The European Central Bank will raise interest rates from 3.75% to 4% at its September meeting and is expected to cut rates three times next year.
One more hike priced
The ECB will increase interest rates to 4% in September from 3.75% and start cutting rates in March, a Bloomberg poll showed. Likewise, money markets currently have priced a 25 basis-point ECB hike next month.
ECB research has suggested that underlying inflation has probably peaked. A separate poll of consumers reinforced that view, showing that expectations for price growth across the 20-nation euro zone dropped further.
Aside from inflation, policymakers will have to weigh economic weakness against inflation fight with Germany growth slowing to a crawl in the second quarter.
Economists expect another quarter of zero growth in the third quarter and still see German output shrinking by 0.3% this year, with the outlook for 2024 also shifting down to 0.8% from 1%.
‘We expect the economy to broadly stagnate over the next few quarters as the euro area will face several headwinds from high uncertainty, the lagged impact of the ECB tightening cycle... and less fiscal support,’ said Michael Kirker, European economist at Deutsche Bank.
Executive Board member Fabio Panetta earlier this month urged prudence ‘in calibrating our monetary-policy stance if we are to reach our inflation target without harming economic activity unnecessarily.’
Euro zone inflation hit a lower-than-expected 5.5% in June, the first time since Jan 2022. Falling energy prices were a significant contributor to the drop.

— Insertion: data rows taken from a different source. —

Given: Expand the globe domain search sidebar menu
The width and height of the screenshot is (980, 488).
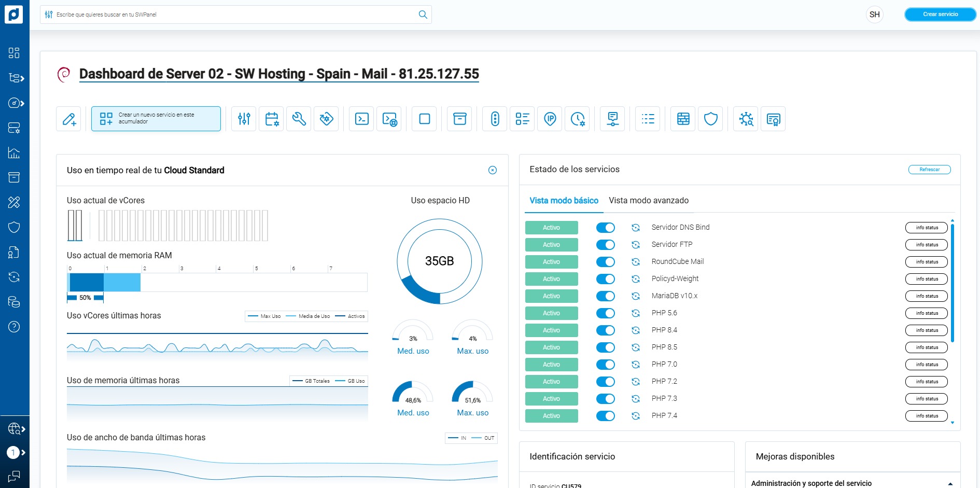Looking at the screenshot, I should coord(16,429).
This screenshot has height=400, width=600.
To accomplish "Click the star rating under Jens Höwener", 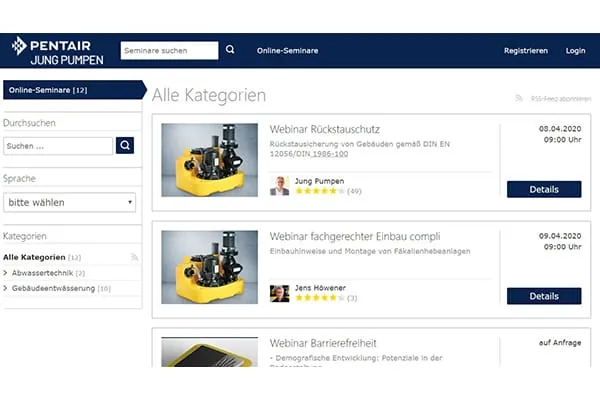I will (x=318, y=298).
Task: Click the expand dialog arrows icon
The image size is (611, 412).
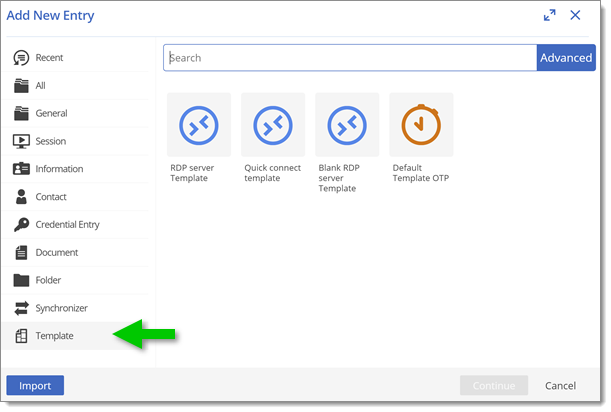Action: click(549, 15)
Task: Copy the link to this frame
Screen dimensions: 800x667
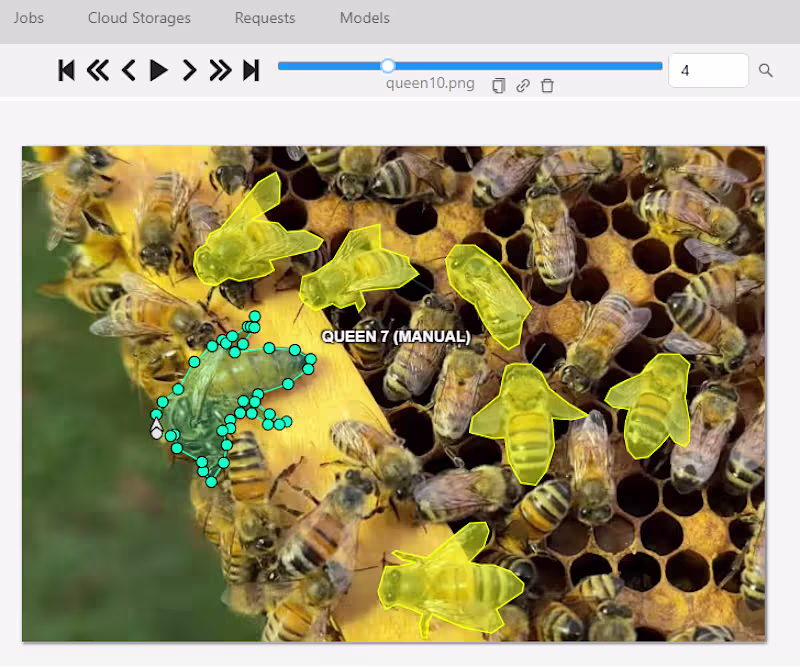Action: [x=522, y=86]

The latest Economic Bulletin, published last Thursday, said that ‘inflation continues to decline but is still expected to remain too high for too long’.
Aftermath of war
The surge in European gas prices one week ago acts as a warning to investors who feel over-confident about lower energy cost.
While Europe’s gas supplies are plentiful, the region is still paying four times more than the US and about double what it was before the pandemic.

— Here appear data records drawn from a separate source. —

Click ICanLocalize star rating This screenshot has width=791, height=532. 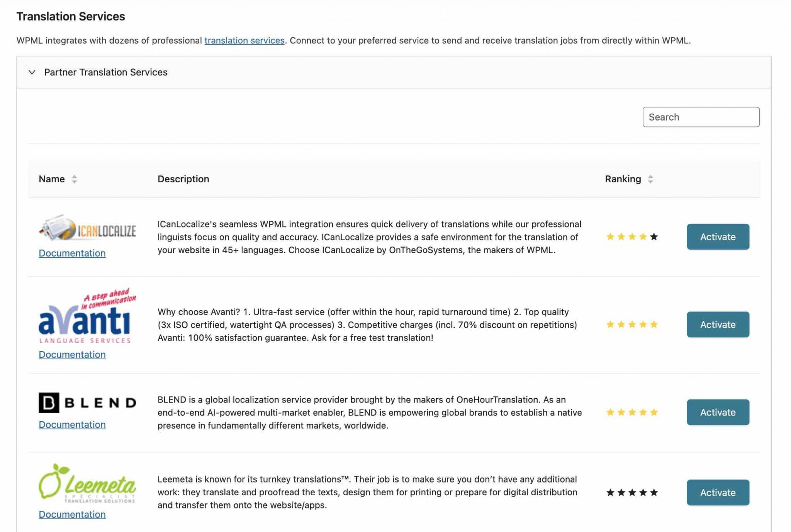tap(632, 237)
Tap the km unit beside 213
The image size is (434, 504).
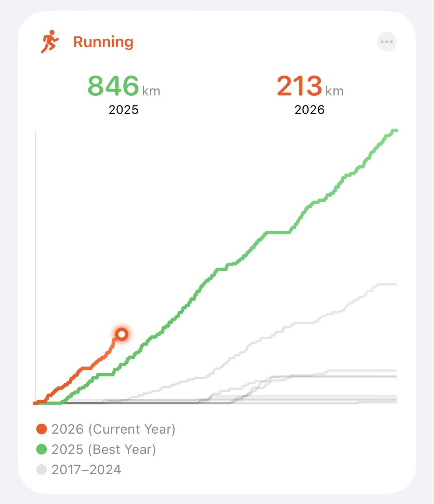(x=334, y=91)
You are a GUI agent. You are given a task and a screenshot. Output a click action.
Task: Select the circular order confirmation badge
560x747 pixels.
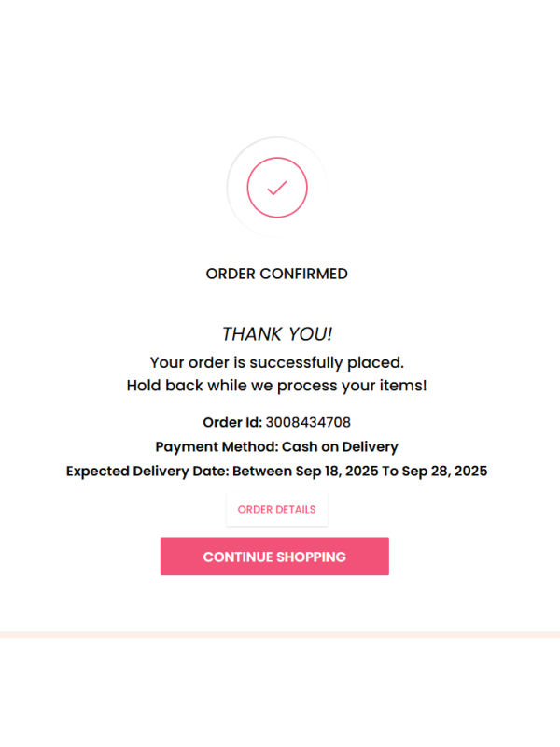coord(276,187)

The latest escalation in supply fears was sparked by a dispute about pay and conditions at Australian plants belonging to Chevron and Woodside Energy., which account for over 10% of global LNG supplies.

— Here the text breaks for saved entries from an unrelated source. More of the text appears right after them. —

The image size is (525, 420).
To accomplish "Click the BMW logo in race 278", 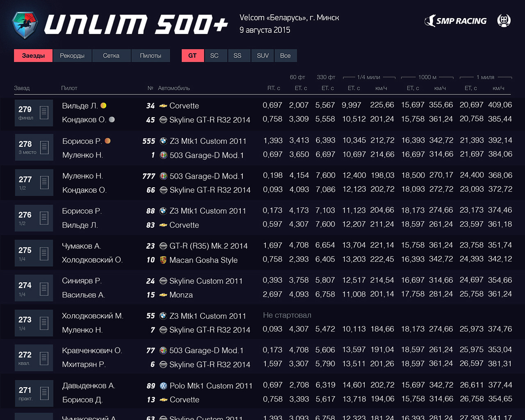I will (x=163, y=141).
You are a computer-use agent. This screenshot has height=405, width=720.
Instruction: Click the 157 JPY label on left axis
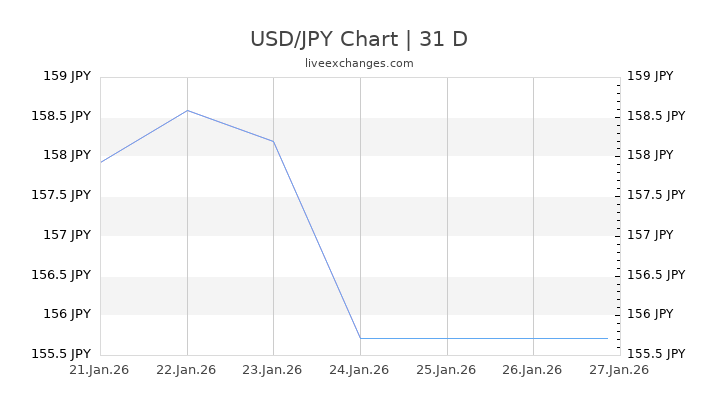tap(68, 235)
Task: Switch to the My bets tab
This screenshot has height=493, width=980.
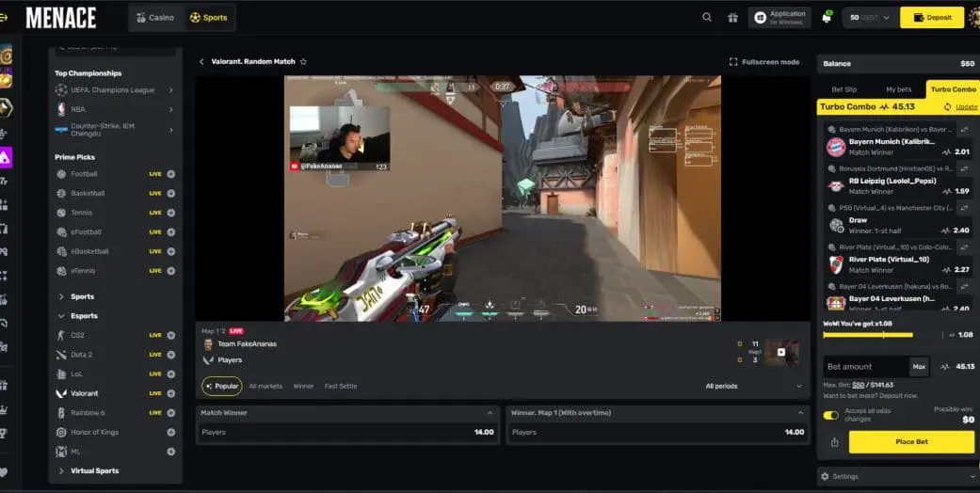Action: (899, 89)
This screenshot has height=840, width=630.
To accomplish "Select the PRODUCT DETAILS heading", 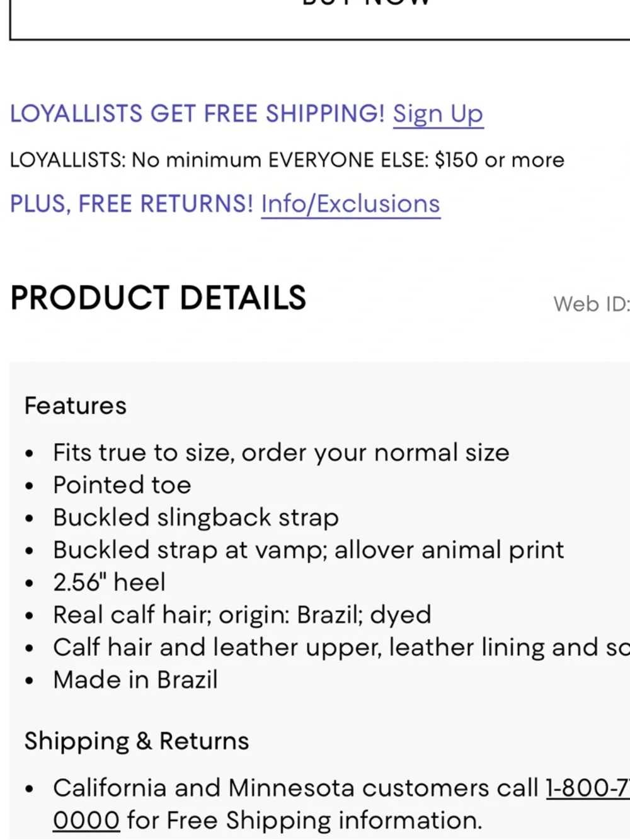I will pos(158,297).
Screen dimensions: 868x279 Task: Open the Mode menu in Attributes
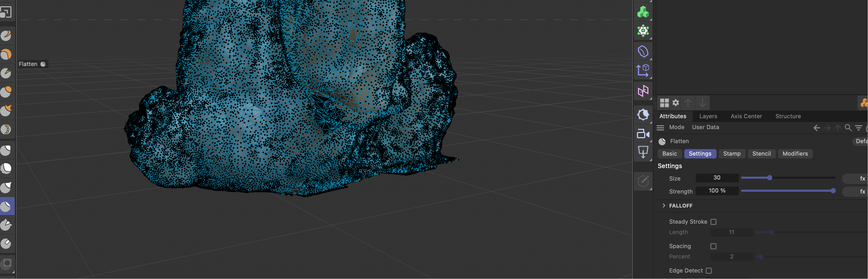(676, 127)
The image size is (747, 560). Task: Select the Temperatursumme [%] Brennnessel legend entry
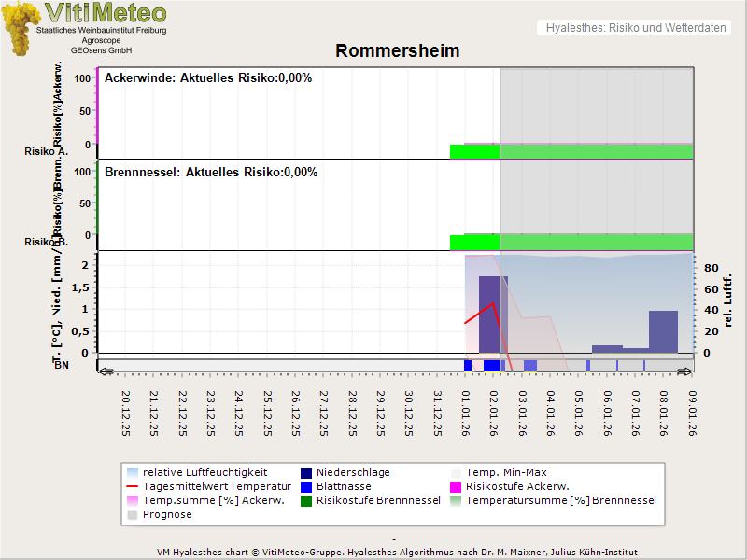[560, 500]
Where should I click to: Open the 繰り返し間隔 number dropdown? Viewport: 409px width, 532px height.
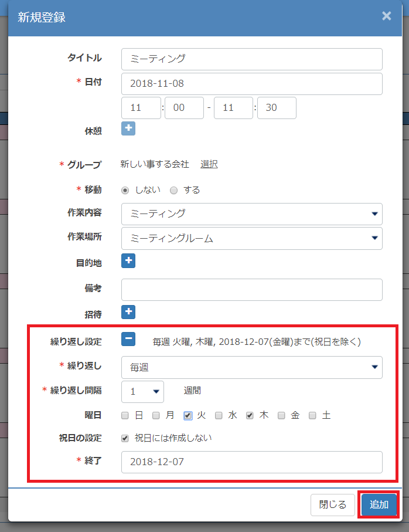pyautogui.click(x=142, y=392)
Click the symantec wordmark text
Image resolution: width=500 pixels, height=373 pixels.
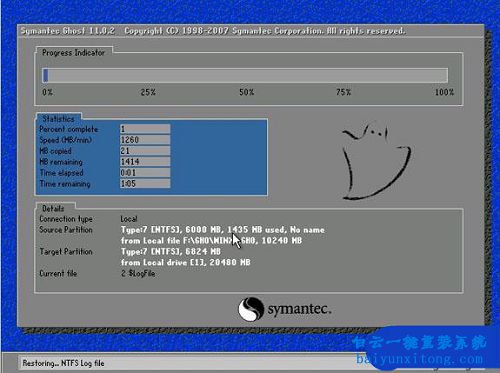tap(299, 309)
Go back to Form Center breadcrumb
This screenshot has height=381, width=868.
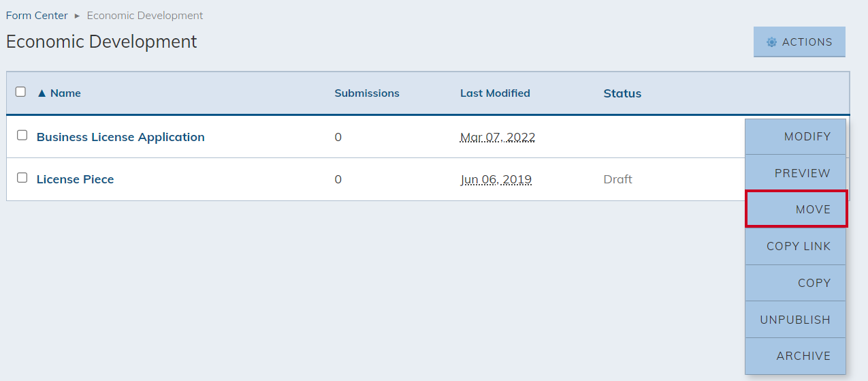tap(37, 16)
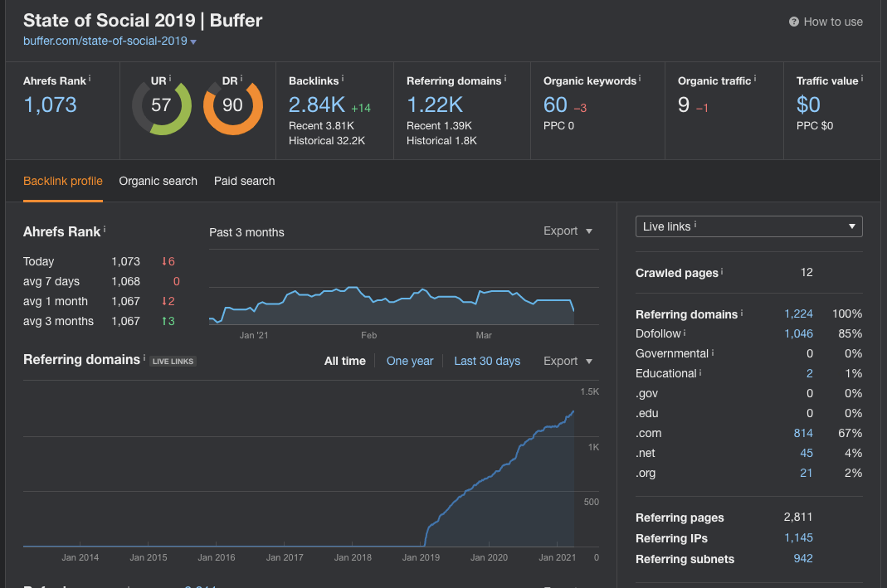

A long-lasting war between Russia and Ukraine has weaned Europe off a large source of its energy supply, increasing the continent’s reliance on LNG imports.
That has subjected the market to potential supply disruption in any major gas producer. ING Group NV, Rabobank and Saxo Bank all recommend positioning for a hawkish pivot from the ECB as energy prices rise again.
State Street said that the jump in prices is unlikely to result in a dramatic change to the ECB’s policy outlook but tight global food-supply chains, extreme weather and rising crude prices could thwart inflation slowdown.
Energy analysts believe the bullish momentum for European natural gas prices will persist over the coming months. Executives of major energy companies have warned in recent weeks that a cold winter and unexpected outages could still put the region at risk of shortages.
John Evans, an analyst at brokerage PVM, said that despite countries such as Germany securing large gas deals with other countries, ‘there still remains a possibility of a shortfall and a reversion to having to buy at spot as seen in 2022.’
If the Australian supply outage extends into September, that would affect global supplies and prices in the run-up to the heating season. Prices in both Asia and Europe would need to rise to attract available LNG.
Rystad Energy said ‘the bullish outlook for gas prices to continue with fewer LNG imports to Europe, planned maintenance for Norwegian pipelines and continued heatwaves in multiple regions globally.’